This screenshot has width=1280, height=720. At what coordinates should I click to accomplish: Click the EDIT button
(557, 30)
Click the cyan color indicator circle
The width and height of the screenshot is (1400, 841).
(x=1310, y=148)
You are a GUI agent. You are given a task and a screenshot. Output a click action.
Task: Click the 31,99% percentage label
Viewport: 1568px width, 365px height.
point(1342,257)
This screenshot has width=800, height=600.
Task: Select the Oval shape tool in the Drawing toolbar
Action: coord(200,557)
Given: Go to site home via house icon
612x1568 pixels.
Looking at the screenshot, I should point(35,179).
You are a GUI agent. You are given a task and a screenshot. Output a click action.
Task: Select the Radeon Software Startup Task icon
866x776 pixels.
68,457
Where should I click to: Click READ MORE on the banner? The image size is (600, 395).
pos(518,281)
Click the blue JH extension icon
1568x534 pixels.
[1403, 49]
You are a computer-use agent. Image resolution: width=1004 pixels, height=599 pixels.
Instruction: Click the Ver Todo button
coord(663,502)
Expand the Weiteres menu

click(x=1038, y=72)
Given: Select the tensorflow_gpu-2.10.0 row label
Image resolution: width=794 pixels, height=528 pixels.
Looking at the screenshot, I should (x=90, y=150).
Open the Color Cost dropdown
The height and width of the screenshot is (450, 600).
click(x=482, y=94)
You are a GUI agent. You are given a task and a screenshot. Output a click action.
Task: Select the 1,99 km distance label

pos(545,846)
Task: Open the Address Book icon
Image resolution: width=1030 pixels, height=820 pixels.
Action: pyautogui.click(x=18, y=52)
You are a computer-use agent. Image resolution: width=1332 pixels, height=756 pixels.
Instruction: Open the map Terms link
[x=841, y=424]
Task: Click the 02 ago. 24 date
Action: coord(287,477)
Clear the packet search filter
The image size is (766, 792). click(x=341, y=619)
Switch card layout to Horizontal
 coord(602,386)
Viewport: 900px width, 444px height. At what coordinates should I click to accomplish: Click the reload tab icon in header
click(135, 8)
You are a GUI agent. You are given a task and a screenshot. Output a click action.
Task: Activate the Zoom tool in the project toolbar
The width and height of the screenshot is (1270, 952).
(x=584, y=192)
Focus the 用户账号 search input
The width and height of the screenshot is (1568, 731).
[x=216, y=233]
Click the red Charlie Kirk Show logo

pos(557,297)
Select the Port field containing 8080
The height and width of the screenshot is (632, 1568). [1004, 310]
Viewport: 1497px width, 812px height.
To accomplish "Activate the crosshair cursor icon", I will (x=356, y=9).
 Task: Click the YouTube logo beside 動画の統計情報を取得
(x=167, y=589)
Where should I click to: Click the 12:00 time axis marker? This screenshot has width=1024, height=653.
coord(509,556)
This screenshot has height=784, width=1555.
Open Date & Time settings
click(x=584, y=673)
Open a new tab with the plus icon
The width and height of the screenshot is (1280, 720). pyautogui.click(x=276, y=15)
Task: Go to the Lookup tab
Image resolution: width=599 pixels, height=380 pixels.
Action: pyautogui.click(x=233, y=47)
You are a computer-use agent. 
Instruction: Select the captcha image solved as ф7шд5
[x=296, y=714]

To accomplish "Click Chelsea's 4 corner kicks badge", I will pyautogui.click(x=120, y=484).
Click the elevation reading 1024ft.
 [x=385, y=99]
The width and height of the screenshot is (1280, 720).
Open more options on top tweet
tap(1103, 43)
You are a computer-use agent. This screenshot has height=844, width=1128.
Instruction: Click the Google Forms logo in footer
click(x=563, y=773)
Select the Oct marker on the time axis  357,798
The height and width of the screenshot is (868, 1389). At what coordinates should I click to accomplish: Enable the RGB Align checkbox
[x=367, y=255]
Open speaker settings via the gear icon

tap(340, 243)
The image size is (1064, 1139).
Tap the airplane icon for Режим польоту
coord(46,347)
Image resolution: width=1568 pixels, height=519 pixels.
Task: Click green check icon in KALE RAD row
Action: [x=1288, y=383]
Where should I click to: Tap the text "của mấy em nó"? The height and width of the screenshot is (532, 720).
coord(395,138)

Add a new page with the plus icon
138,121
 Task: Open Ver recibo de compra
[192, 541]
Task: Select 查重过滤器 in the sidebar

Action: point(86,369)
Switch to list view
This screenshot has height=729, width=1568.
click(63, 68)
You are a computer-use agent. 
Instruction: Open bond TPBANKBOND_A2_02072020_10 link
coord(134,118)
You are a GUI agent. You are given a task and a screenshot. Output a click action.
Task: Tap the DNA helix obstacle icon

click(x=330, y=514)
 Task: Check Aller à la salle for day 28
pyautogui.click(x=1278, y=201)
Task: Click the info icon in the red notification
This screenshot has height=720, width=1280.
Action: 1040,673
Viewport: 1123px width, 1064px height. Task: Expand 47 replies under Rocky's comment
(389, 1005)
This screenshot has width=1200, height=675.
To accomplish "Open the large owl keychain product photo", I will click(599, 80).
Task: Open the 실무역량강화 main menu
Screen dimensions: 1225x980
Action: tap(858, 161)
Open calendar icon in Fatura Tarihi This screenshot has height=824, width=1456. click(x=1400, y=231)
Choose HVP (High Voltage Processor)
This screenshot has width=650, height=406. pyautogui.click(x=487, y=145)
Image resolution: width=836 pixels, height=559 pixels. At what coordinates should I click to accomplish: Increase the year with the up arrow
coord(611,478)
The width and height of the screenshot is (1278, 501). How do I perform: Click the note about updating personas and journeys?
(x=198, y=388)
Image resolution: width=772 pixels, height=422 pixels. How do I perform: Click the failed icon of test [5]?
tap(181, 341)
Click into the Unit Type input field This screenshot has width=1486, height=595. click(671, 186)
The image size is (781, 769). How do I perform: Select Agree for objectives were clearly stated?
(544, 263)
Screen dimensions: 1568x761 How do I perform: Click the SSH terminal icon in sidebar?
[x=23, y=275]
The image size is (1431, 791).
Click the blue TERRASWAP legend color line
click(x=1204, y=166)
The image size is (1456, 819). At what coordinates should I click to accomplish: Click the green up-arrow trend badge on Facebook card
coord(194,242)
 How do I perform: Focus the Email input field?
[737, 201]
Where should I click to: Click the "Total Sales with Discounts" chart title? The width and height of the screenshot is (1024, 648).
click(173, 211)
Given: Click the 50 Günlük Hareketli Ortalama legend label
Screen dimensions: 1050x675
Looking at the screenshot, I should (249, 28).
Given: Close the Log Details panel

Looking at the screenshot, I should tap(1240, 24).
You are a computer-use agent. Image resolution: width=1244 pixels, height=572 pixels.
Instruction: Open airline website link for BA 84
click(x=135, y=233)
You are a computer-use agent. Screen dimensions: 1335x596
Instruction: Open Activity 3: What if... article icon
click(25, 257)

※ ※ ※

• Your goal: Word for word, copy the line containing "Instruction: Open airline" and each line after it to the end of the records, and nothing besides.

• Exercise solution:
Instruction: Open airline website link for BA 84
click(x=135, y=233)
You are a computer-use agent. Screen dimensions: 1335x596
Instruction: Open Activity 3: What if... article icon
click(25, 257)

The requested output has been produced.